### [Activity]
For this exercise, please return exactly the line containing "Where should I" and each line after it through the end of the records, with no pictures included.

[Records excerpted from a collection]
++++++++++

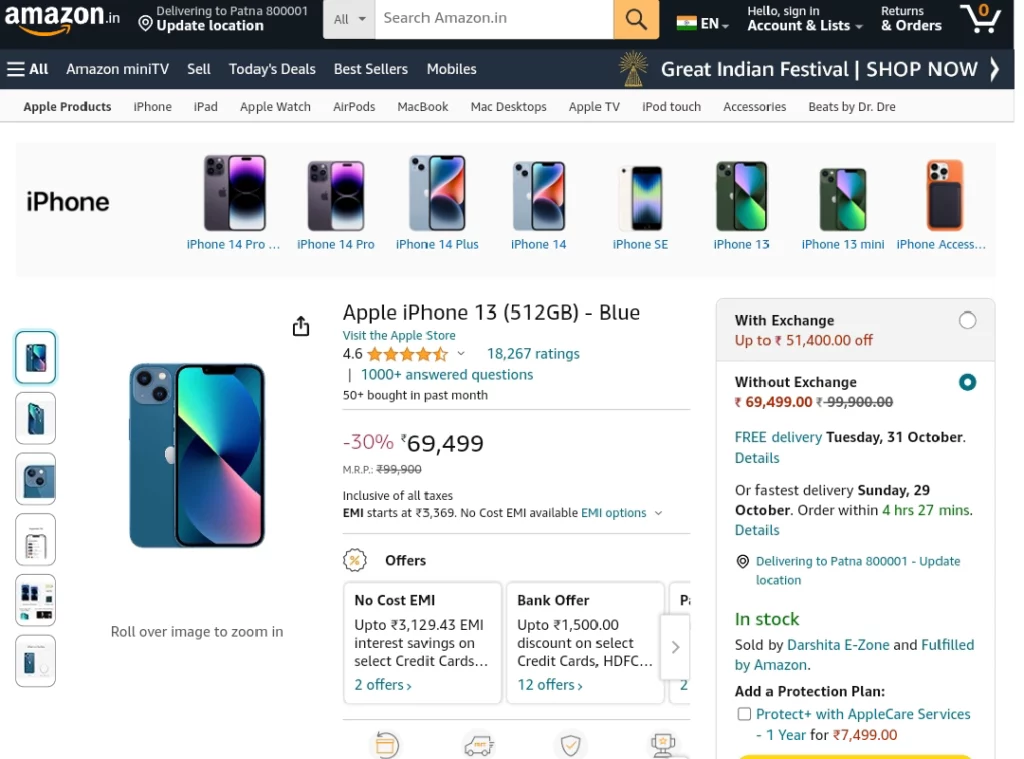Expand the EMI options chevron
This screenshot has width=1024, height=759.
pos(658,513)
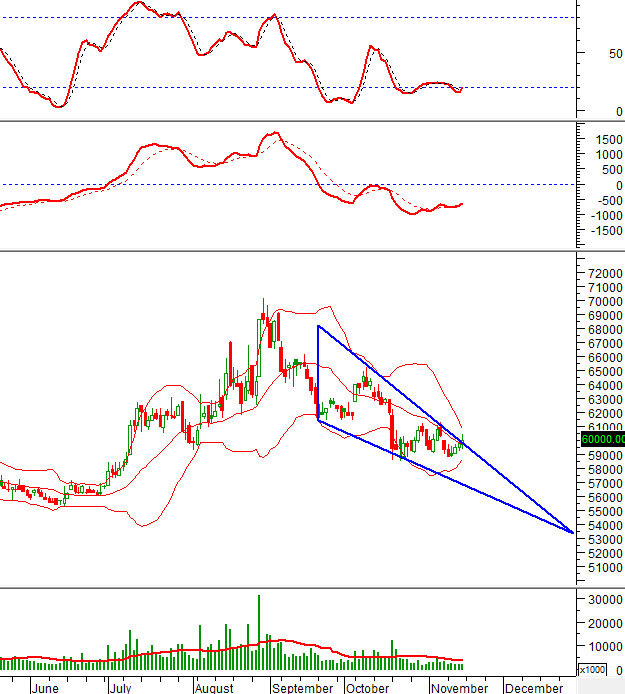625x694 pixels.
Task: Click the October label on time axis
Action: pyautogui.click(x=367, y=688)
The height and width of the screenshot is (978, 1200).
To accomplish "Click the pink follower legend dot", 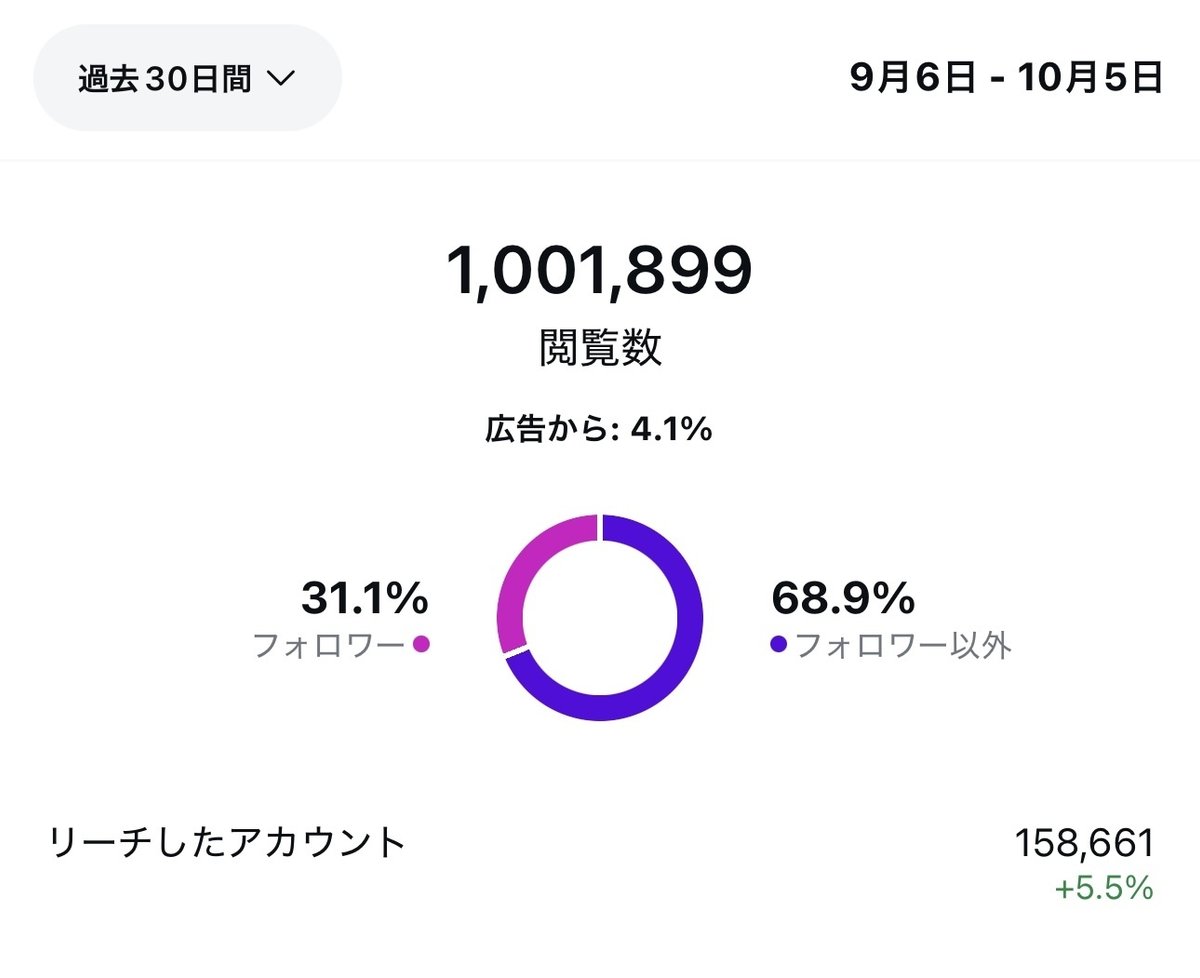I will [421, 644].
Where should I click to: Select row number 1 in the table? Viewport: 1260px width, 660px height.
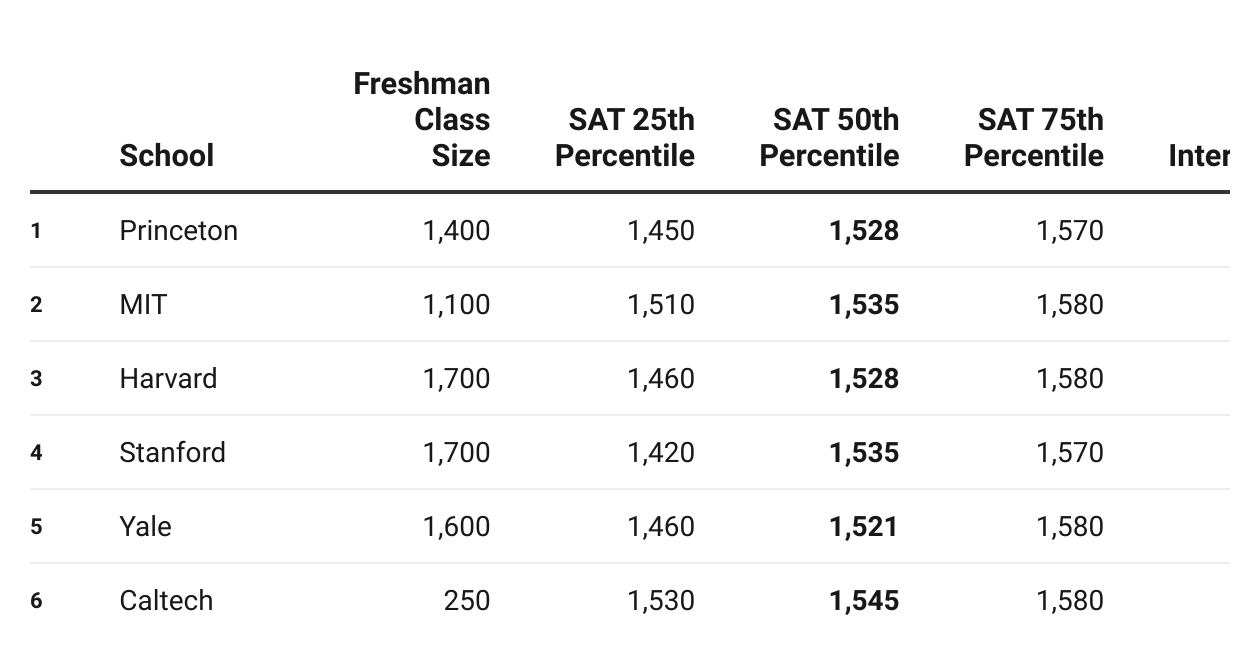pos(36,231)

++++++++++

### [Solution to this problem]
Where should I click to: Select row number 1 in the table? Viewport: 1260px width, 660px height.
pos(36,231)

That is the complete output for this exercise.